Joseph was sent to France in early 1916. We have no details of his military career, but he rose from the rank of gunner to become a staff sergeant, so he was obviously well regarded. At some point he was severely injured and sent to a hospital in Glasgow, where he also had an operation for appendicitis. He was awarded the Silver War Badge, indicating that he’d been honourably discharged because of wounds or illness. He had a 2nd operation at Peterborough Infirmary but died on 10th Jun 1919. His body was bought to Normanton where he was buried with military honours. A party of soldiers from Belton Park Camp attended the funeral and fired 3 volleys over his grave, where the last post was sounded.

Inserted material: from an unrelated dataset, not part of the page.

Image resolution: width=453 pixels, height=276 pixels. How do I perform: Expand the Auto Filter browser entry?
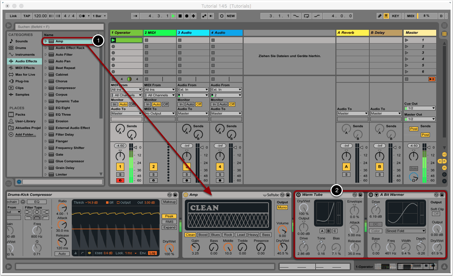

Joseph’s parents had met in Normanton, when his father Samuel Gale (born Retford) was working as an apprentice wheelwright to Joseph Ripley, who lived at Sparrow Gorse on Normanton Heath. Annie Maria Ripley was Mr Ripley’s eldest daughter and they married in 1882. Their first child (Annie Eliza) was born in Lincoln in 1883. By the time Joseph (their first son) was born in 1893 the family had moved to Brotherhouse Bar, near Cowbit (between Spalding and Crowland). Samuel worked as a wheelwright and publican (probably the Boat Inn). At about the same time that Joseph joined up, Annie’s mother died and the family moved back to Normanton, where Annie’s widowed brother Harry Ripley lodged with them until he died in 1916. Samuel Gale died 1932.